Les responsables ukrainiens démentent l’imminence d’une invasion russe, mais l’OTAN poursuit sa mobilisation

Jour après jour depuis deux mois, nos médias nous affirment que la Russie a massé 100 000 soldats à la frontière avec l’Ukraine, prêts à envahir à tout moment. Or, depuis quelques jours, ces informations sont vigoureusement démenties par les dirigeants ukrainiens eux-mêmes, notamment par le ministre de la Défense et celui des Affaires étrangères, ainsi que par le président Zelensky en personne, qui a même appelé l’Occident à arrêter de répandre la panique. La propagande incessante sur l’imminence de la guerre a déjà eu des répercussions négatives sur l’économie ukrainienne et créé une psychose parmi la population (voir ci-dessous).

Entre-temps, la question cruciale pour Moscou concerne les garanties de sécurité qu’elle exige de la part de l’OTAN et de Washington, et qui leur ont été présentées à la mi-décembre sous forme de deux projets de traités (voir AS 1-4 / 212). Le 26 janvier, le ministre russe des Affaires étrangères, Serguei Lavrov, a fait savoir que les deux parties avaient enfin transmis leur réponse. Bien que le contenu n’en ait pas été rendu public, elles ne donnent, selon lui, aucune réaction positive aux principales exigences du Kremlin, à savoir l’arrêt de l’expansion de l’OTAN vers l’Est et le non-déploiement d’« armes hautement destructrices susceptibles de menacer le territoire de la Fédération de Russie ».

Il a toutefois qualifié la réponse de Washington de « modèle de décence diplomatique », tout en saluant sa volonté de prendre en considération les préoccupations de Moscou. En revanche, le document envoyé par l’OTAN lui paraît « si idéologique, il témoigne de l’exclusivité de l’OTAN, de sa mission spéciale, de son but spécial », qu’il a « un peu honte » pour ceux qui l’ont rédigé.

On constate en effet que le secrétaire général de l’OTAN, Jens Stoltenberg, et le gouvernement britannique en particulier, se livrent à de graves menaces, tandis que d’énormes quantités de matériel militaire sont expédiées en Ukraine et alentour. Pendant ce temps, la désunion entre pays membres se manifeste de plus en plus ouvertement. Outre nos rapports de la semaine dernière sur l’opposition en France et en Allemagne, signalons le cas de l’Espagne : dénonçant la décision du Premier ministre socialiste Sanchez d’accroître les livraisons de fournitures militaires à l’OTAN, le principal partenaire de la coalition gouvernementale, Podemos, a appelé à une mobilisation contre la guerre. Et en Croatie, le président Milanovic a annoncé que son pays ne s’impliquerait en aucune façon dans la crise ukrainienne, tout en soulignant la nécessité de « parvenir à un accord qui tienne compte des intérêts de la Russie en matière de sécurité ». La Hongrie, la République tchèque et la Bulgarie sont tout aussi réticentes à participer à une quelconque action militaire.

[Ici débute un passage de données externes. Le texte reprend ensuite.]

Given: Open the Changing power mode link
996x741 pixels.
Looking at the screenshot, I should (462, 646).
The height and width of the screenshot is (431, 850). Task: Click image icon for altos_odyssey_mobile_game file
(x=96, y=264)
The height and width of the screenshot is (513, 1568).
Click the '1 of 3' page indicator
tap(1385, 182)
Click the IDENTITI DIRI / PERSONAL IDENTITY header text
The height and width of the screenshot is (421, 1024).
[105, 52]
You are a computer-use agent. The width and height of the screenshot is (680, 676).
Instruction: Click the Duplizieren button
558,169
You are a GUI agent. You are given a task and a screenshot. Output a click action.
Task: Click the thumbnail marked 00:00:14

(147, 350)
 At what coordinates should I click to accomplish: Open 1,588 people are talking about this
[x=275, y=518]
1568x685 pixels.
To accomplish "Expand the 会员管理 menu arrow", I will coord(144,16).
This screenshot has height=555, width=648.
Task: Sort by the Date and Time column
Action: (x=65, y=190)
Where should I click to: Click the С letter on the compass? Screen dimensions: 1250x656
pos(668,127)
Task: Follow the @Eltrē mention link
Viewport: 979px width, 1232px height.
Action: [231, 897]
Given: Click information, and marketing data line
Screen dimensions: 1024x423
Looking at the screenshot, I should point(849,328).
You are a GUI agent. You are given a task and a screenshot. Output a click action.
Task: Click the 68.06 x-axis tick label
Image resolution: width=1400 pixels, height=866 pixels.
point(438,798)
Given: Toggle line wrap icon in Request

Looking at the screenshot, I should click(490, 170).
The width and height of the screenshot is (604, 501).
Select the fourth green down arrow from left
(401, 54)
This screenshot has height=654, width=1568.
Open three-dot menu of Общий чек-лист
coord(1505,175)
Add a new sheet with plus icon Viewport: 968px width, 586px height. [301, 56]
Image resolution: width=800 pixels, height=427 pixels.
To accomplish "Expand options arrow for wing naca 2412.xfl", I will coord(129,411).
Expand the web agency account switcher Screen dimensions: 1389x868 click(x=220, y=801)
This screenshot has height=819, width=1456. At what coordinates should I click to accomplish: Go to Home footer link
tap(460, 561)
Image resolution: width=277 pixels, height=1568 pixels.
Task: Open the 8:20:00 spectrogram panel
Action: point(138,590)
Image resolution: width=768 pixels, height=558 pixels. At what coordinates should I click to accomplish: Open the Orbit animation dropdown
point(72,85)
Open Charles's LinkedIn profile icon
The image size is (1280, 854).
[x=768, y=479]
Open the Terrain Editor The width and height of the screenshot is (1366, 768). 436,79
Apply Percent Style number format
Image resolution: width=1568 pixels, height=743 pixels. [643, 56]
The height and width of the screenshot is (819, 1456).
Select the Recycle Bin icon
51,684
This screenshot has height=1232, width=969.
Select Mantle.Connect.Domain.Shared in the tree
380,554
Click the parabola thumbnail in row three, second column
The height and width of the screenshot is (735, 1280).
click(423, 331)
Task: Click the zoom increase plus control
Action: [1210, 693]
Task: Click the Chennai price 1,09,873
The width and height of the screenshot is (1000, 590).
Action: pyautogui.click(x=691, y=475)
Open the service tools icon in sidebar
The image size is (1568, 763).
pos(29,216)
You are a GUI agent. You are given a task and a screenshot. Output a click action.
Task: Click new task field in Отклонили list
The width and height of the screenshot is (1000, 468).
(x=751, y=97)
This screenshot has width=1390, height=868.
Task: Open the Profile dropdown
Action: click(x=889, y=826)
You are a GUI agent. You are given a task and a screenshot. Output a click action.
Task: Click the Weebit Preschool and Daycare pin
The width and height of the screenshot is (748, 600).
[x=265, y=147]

Quant à Washington, si le président Biden semble favorable à une désescalade des tensions, beaucoup dans son administration ne le sont pas, et le Congrès prépare ce que ses auteurs appellent « la mère de toutes les sanctions » contre la Russie (voir ci-dessous). Mais le « parti de la guerre » et le « complexe militaro-financier » semblent encore convaincus de la possibilité de contraindre la Russie (et la Chine également) à se soumettre à leur ordre unipolaire. Leur insistance est alimentée par l’effondrement inévitable du système financier transatlantique qui sert de pilier à leur empire en faillite.